Text excerpt -
Intel-bigdata / HiBench

HiBench is a big data benchmark suite.
Other
1.45k stars 761 forks source link

Number of mappers is always 10 per host which is default for wordcount #69

Open brahmareddybattula opened 9 years ago

brahmareddybattula commented 9 years ago

Let me introduce my scenario first..

want to run wordsount for 350GB with 1400 mappers.. Hence i configured NUM_MAPS=1400 and DataSize=350GB in bytes with 256MB block size..

But prepare job is running with 70 maps, As I have 7 nodes in cluster..

this is because, randomtextwriter job by default, it will take 10 maps for host... int numMapsPerHost = conf.getInt("mapreduce.randomtextwriter.mapsperhost", 10);

Currently I did like following and go head.. HADOOP_EXECUTABLE jar $HADOOP_EXAMPLES_JAR randomtextwriter \ $COMPRESS_OPT \ -D mapreduce.randomtextwriter.bytespermap=268435456 -D mapreduce.randomtextwriter.mapsperhost=200 \ $INPUT_HDFS

can we fix same..?

qiansl127 commented 9 years ago

The variable NUM_MAPS is configured for workload running, not preparing.

brahmareddybattula commented 9 years ago

thanks for reply...then how to configure to execute my scenario?

qiansl127 commented 9 years ago

Sorry, my last comment seems to be wrong after I saw the code.

Information provided -
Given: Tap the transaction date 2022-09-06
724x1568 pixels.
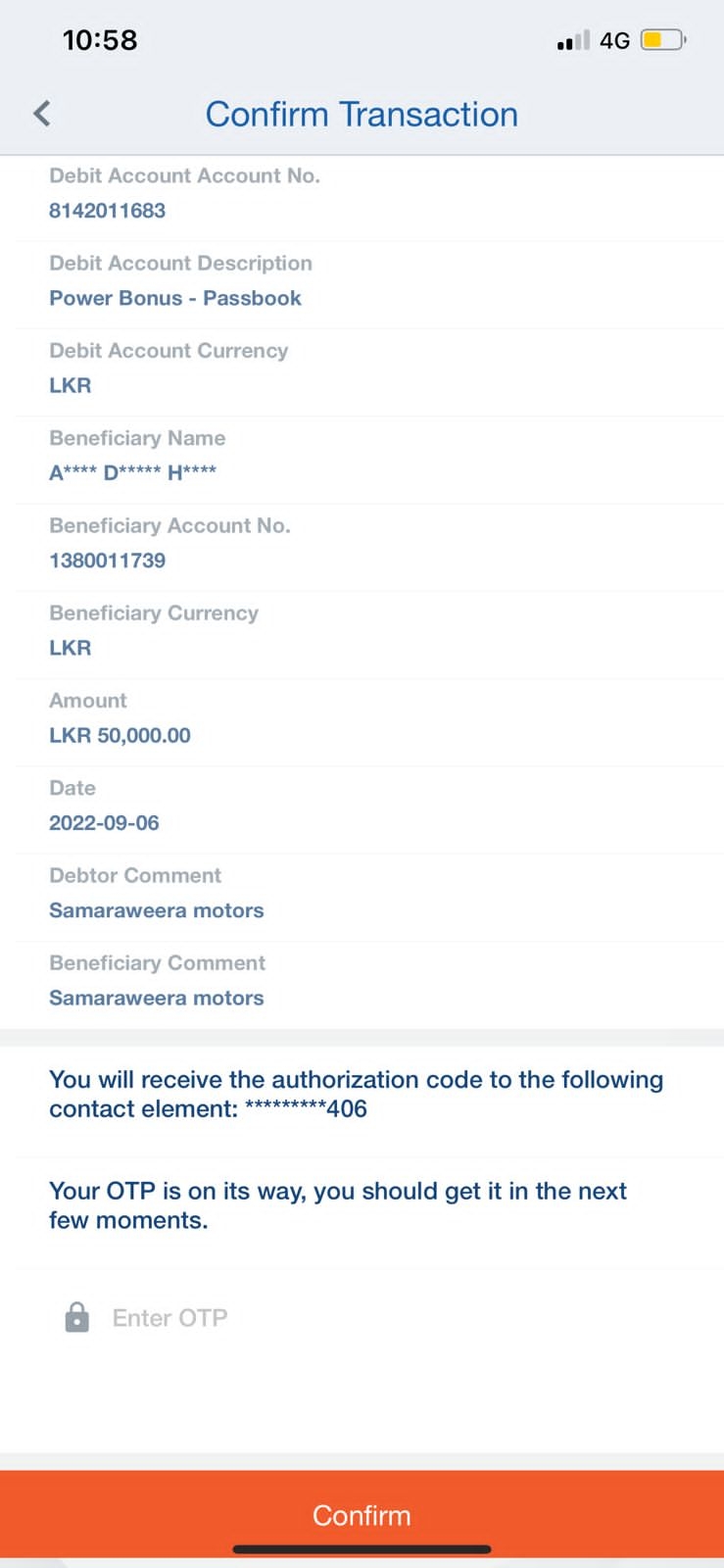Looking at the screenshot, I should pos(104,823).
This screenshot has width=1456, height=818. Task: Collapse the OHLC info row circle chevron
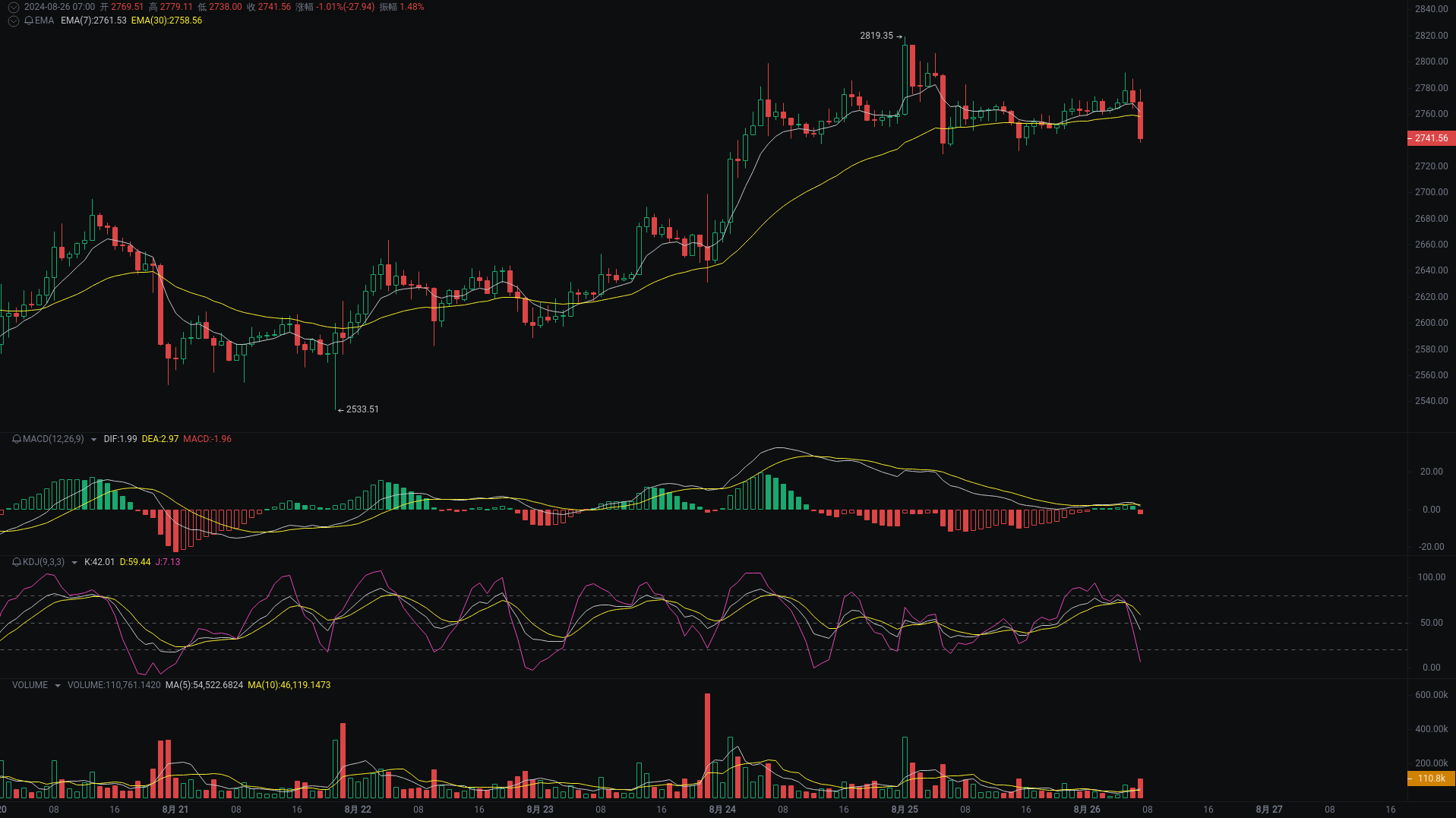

What this exercise asks -
A – Duplicate everything in the HiBench issue thread from "this is because, randomtextwriter" down to "we fix same..?".
B – Pick up the HiBench thread about wordcount mappers after its final comment and carry it forward.

Task results -
A –
this is because, randomtextwriter job by default, it will take 10 maps for host... int numMapsPerHost = conf.getInt("mapreduce.randomtextwriter.mapsperhost", 10);

Currently I did like following and go head.. HADOOP_EXECUTABLE jar $HADOOP_EXAMPLES_JAR randomtextwriter \ $COMPRESS_OPT \ -D mapreduce.randomtextwriter.bytespermap=268435456 -D mapreduce.randomtextwriter.mapsperhost=200 \ $INPUT_HDFS

can we fix same..?

B –
lvsoft commented 9 years ago

@brahmareddybattula Can u paste the printed message like:

Submit MapReduce Job: /home/lv/intel/cluster/hadoop/hadoop-2.5.0-cdh5.3.2/bin/hadoop --config /home/lv/intel/cluster/hadoop/hadoop-2.5.0-cdh5.3.2/etc/hadoop jar /home/lv/intel/cluster/hadoop/hadoop-2.5.0-cdh5.3.2/share/hadoop/mapreduce2/hadoop-mapreduce-examples-2.5.0-cdh5.3.2.jar randomtextwriter -D mapreduce.randomtextwriter.totalbytes=32000000000 -D mapreduce.job.maps=12 -D mapreduce.job.reduces=6 -D mapreduce.output.fileoutputformat.compress=false hdfs://lv-dev:54310/HiBench/Wordcount/Input

or check your report/wordcount/prepare/conf/wordcount.conf for NUM_MAPS, and report/wordcount/prepare/conf/sparkbench/sparkbench.conf for hibench.default.map.parallelism?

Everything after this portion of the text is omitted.